* **Given data**
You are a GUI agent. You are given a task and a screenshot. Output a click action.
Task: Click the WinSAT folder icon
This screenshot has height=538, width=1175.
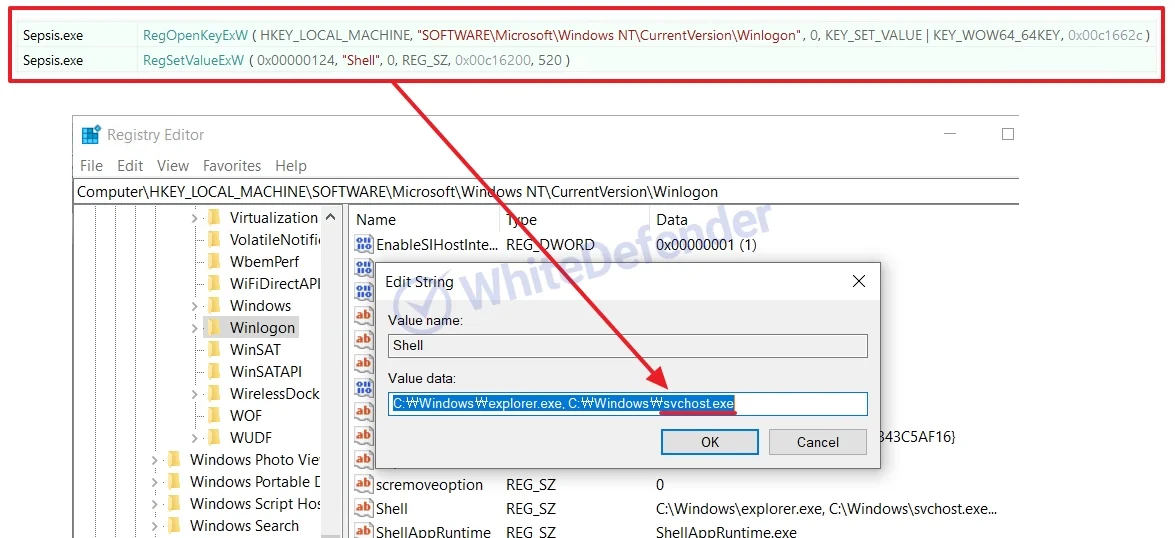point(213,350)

...

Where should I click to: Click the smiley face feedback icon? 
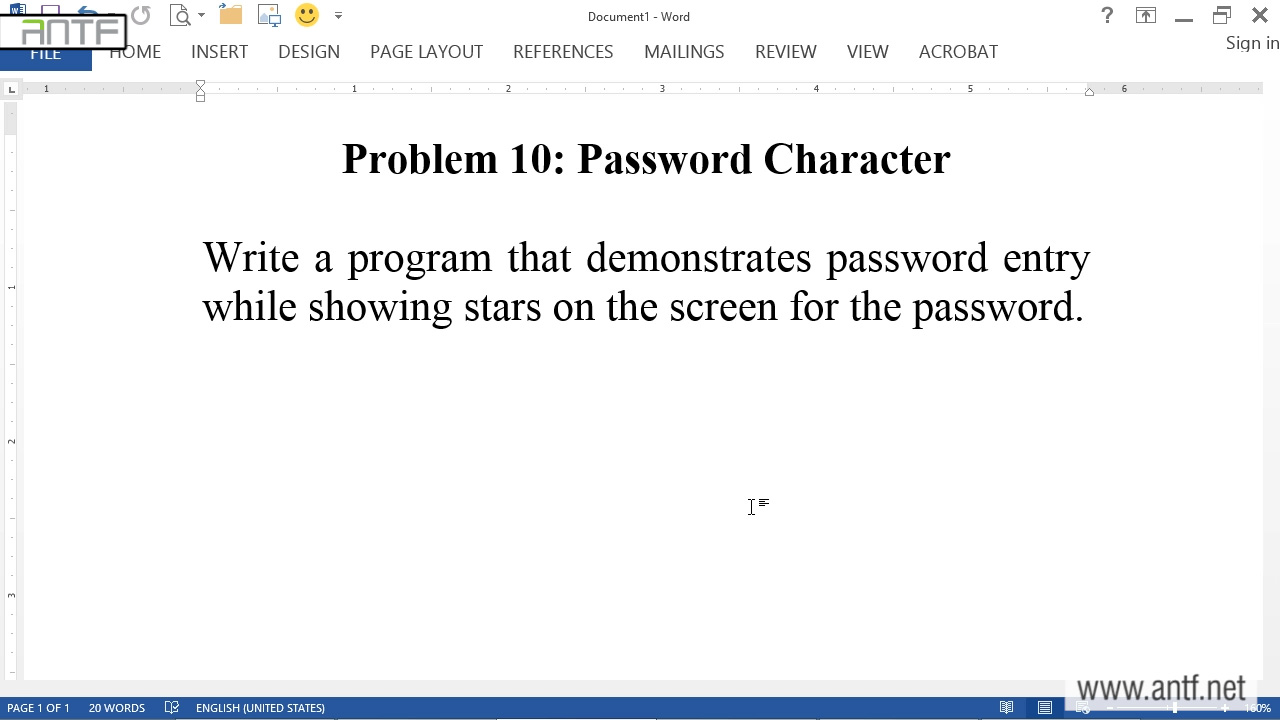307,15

---

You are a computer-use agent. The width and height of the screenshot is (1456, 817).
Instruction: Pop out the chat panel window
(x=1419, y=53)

* **What is needed**
From the listing above, return every line that carries the string "agent".

* **Answer to the exercise**
You are a GUI agent. You are given a task and a screenshot. Output a click action.
You are a computer-use agent. The width and height of the screenshot is (1456, 817).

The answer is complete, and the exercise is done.